Tugas yang Diberikan:
1. Tentukan apakah setiap pernyataan berikut sesuai dengan berita tentang mantan direksi ASDP. Jawab ya atau tidak, lalu kutip persis kata-kata penentunya dari berita itu. (a) Para mantan direksi mengirimkan surat terbuka kepada Presiden Prabowo Subianto. (b) Mereka diadili di Pengadilan Negeri Jakarta Selatan. (c) Nilai akuisisi PT Jembatan Nusantara disebut sebesar Rp1,272 triliun.
2. Salinlah tanpa perubahan bagian berita tentang mantan direksi ASDP mulai dari "Mantan Direksi ASDP" sampai dengan "menjeratnya penuh kejanggalan.".
3. Lanjutkan berita tentang mantan direksi ASDP mulai dari akhir kalimat terakhirnya.

Mantan Direksi ASDP Minta Perlindungan Hukum ke Presiden Prabowo, Soroti Kejanggalan Kasus Akuisisi

oleh
oleh
Direktur Utama PT ASDP Ferry, Ira Puspadewi. Foto: Dhii
banner 468x60

Jakarta, ebcmedia.id – Tiga mantan Direksi PT ASDP Indonesia Ferry (Persero) yang kini menjadi terdakwa kasus dugaan korupsi akuisisi PT Jembatan Nusantara (JN) mengirimkan surat terbuka kepada Presiden Prabowo Subianto. Mereka meminta perlindungan hukum dan menyebut kasus yang menjeratnya penuh kejanggalan.

Ketiga mantan direksi tersebut adalah Ira Puspadewi, Muhammad Yusuf Hadi, dan Harry Muhammad Adhi Caksono. Mereka diadili di Pengadilan Negeri Jakarta Pusat sejak 10 Juli 2025 dengan dakwaan merugikan negara Rp1,253 triliun dari nilai akuisisi Rp1,272 triliun.

Data yang Disediakan:
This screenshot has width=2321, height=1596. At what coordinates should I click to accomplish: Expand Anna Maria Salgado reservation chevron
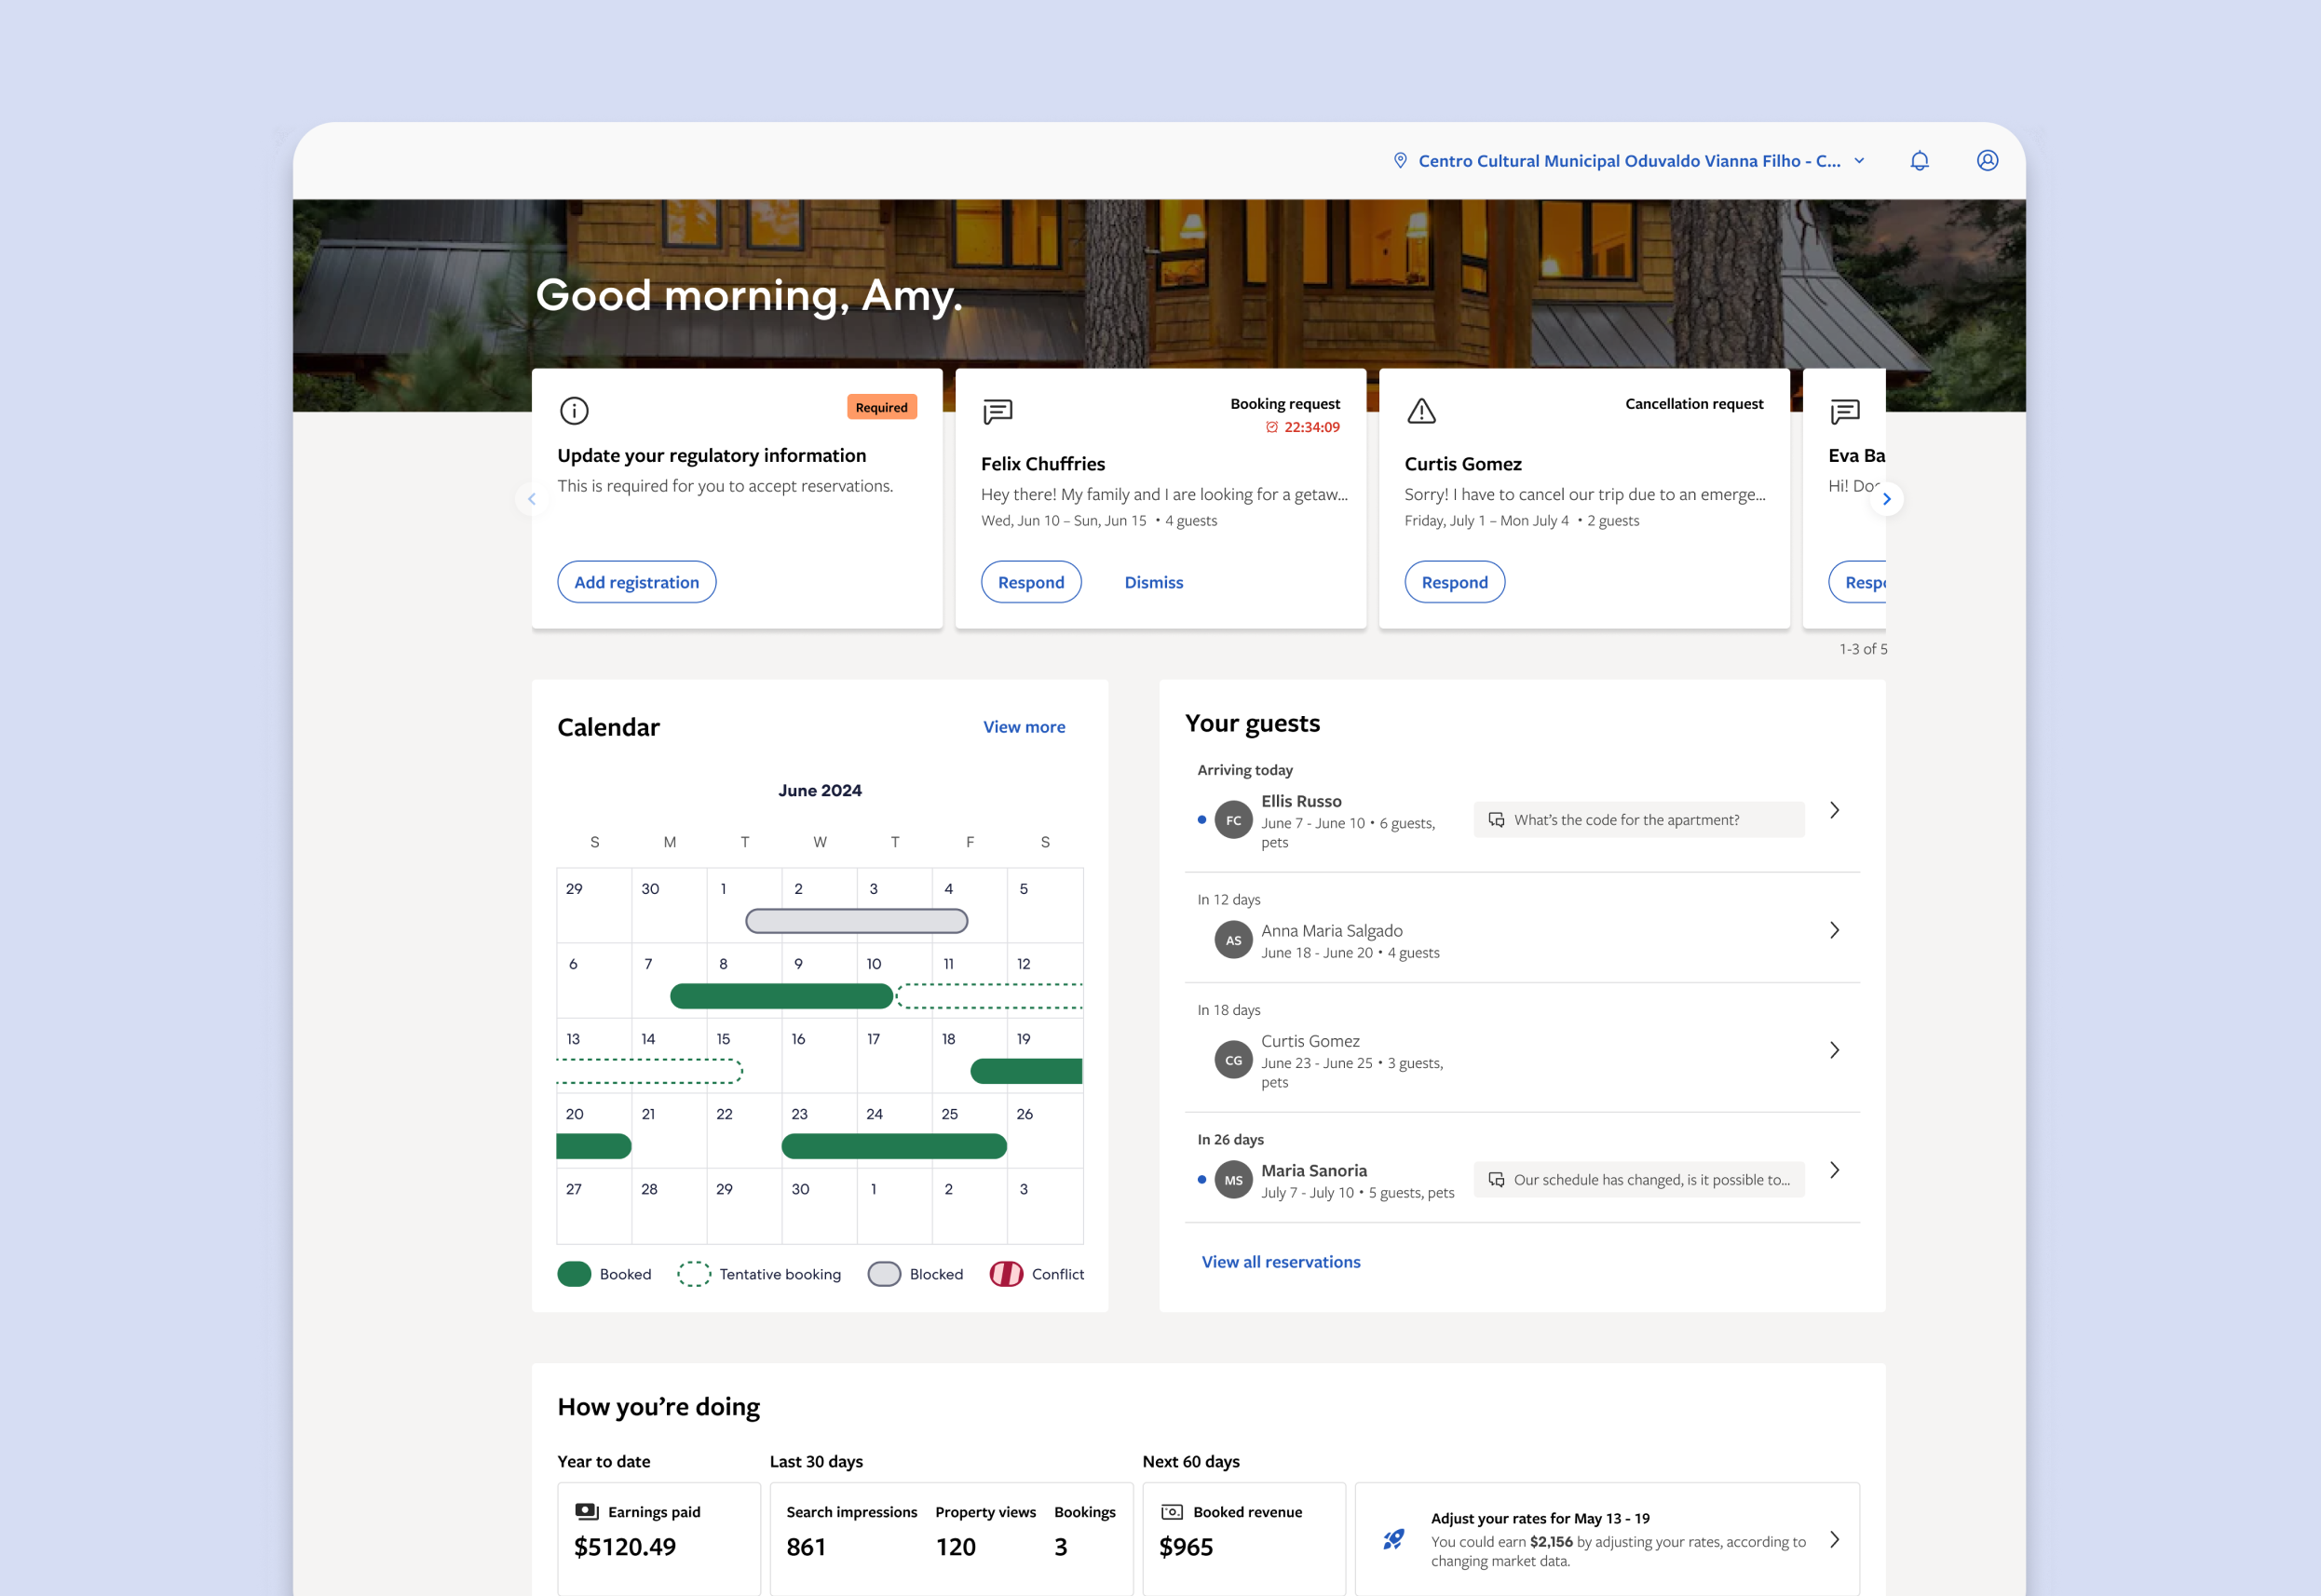tap(1834, 931)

Jawaban Latihan:
1.
(a) Ya: "mengirimkan surat terbuka kepada Presiden Prabowo Subianto"
(b) Tidak: "diadili di Pengadilan Negeri Jakarta Pusat"
(c) Ya: "dari nilai akuisisi Rp1,272 triliun"

2.
Mantan Direksi ASDP Minta Perlindungan Hukum ke Presiden Prabowo, Soroti Kejanggalan Kasus Akuisisi

oleh
oleh
Direktur Utama PT ASDP Ferry, Ira Puspadewi. Foto: Dhii
banner 468x60

Jakarta, ebcmedia.id – Tiga mantan Direksi PT ASDP Indonesia Ferry (Persero) yang kini menjadi terdakwa kasus dugaan korupsi akuisisi PT Jembatan Nusantara (JN) mengirimkan surat terbuka kepada Presiden Prabowo Subianto. Mereka meminta perlindungan hukum dan menyebut kasus yang menjeratnya penuh kejanggalan.

3.
Dalam surat terbuka yang ditandatangani pihak keluarga, disebutkan bahwa tidak ada uang sepeser pun yang dinikmati pribadi oleh para terdakwa. Bahkan, PPATK dan lembaga berwenang lain yang dilibatkan KPK tidak menemukan adanya aliran dana korupsi.

“Hukum anti korupsi kita cacat, menyimpang dari pengertian universal. Di sini bukan perbuatan mencuri yang disebut korupsi, tetapi definisi ‘merugikan negara’ yang dipakai,” tulis keluarga dalam surat tersebut, Kamis (14/8/2025).

Mereka juga mempertanyakan logika perhitungan kerugian negara yang membuat valuasi JN seolah hanya Rp19 miliar, padahal perusahaan tersebut memiliki 53 kapal dan berkontribusi Rp1,8 triliun pendapatan ke ASDP dalam tiga tahun.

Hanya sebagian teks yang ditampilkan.